YOUR OBJECTIVE: Retype, character for character, the line containing "Open Source Control" along with each line after it through the end of the data, and only those.

━━━━━━━━━━━━━━━━

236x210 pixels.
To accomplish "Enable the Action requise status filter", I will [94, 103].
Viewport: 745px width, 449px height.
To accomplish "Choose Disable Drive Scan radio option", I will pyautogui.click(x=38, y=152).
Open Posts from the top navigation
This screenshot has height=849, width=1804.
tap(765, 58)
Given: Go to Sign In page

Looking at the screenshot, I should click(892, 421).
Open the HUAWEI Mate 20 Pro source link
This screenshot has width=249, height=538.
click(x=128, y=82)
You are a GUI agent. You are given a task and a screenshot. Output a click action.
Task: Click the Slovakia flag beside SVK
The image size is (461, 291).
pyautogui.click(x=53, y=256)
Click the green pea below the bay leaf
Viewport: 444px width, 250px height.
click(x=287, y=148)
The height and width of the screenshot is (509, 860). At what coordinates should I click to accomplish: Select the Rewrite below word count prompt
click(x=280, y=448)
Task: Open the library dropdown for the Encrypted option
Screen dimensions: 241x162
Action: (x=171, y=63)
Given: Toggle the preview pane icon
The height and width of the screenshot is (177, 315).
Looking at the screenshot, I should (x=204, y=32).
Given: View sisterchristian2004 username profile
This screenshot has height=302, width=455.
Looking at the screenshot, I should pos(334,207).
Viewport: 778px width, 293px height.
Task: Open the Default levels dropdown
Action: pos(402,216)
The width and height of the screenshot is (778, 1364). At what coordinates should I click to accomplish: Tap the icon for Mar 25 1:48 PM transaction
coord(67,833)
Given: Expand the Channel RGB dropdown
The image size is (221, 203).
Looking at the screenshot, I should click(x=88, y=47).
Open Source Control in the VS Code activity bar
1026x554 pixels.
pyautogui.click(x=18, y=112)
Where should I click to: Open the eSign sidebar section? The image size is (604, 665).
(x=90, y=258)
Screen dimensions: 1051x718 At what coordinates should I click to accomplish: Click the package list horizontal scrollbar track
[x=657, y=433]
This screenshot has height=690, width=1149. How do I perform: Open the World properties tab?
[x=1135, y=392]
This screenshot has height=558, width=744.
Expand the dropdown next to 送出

━━━━━━━━━━━━━━━━

ANSWER SPACE:
Open Source Control in the VS Code activity bar
1026x554 pixels.
pyautogui.click(x=18, y=112)
Where should I click to: Open the eSign sidebar section? The image size is (604, 665).
(x=90, y=258)
Screen dimensions: 1051x718 At what coordinates should I click to accomplish: Click the package list horizontal scrollbar track
[x=657, y=433]
This screenshot has height=690, width=1149. How do I perform: Open the World properties tab?
[x=1135, y=392]
This screenshot has height=558, width=744.
Expand the dropdown next to 送出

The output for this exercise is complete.